Task to complete: Please reproduce every line of the data below without changing anything.

Material provided:
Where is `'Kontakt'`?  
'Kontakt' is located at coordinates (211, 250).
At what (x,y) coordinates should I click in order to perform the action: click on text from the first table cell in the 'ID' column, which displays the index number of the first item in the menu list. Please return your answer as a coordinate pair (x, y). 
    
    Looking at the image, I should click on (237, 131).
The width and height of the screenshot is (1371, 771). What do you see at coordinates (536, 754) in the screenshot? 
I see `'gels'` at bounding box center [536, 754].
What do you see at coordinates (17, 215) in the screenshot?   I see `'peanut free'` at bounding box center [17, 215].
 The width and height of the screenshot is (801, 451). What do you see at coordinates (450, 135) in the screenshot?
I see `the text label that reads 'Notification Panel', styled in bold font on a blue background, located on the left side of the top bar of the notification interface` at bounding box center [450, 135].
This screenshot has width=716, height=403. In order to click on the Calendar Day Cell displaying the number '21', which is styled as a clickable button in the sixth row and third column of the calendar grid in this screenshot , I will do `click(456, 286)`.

Exercise output:
Where is `'Kontakt'`?  
'Kontakt' is located at coordinates (211, 250).
At what (x,y) coordinates should I click in order to perform the action: click on text from the first table cell in the 'ID' column, which displays the index number of the first item in the menu list. Please return your answer as a coordinate pair (x, y). 
    
    Looking at the image, I should click on (237, 131).
The width and height of the screenshot is (1371, 771). What do you see at coordinates (536, 754) in the screenshot? 
I see `'gels'` at bounding box center [536, 754].
What do you see at coordinates (17, 215) in the screenshot?   I see `'peanut free'` at bounding box center [17, 215].
 The width and height of the screenshot is (801, 451). What do you see at coordinates (450, 135) in the screenshot?
I see `the text label that reads 'Notification Panel', styled in bold font on a blue background, located on the left side of the top bar of the notification interface` at bounding box center [450, 135].
This screenshot has width=716, height=403. In order to click on the Calendar Day Cell displaying the number '21', which is styled as a clickable button in the sixth row and third column of the calendar grid in this screenshot , I will do `click(456, 286)`.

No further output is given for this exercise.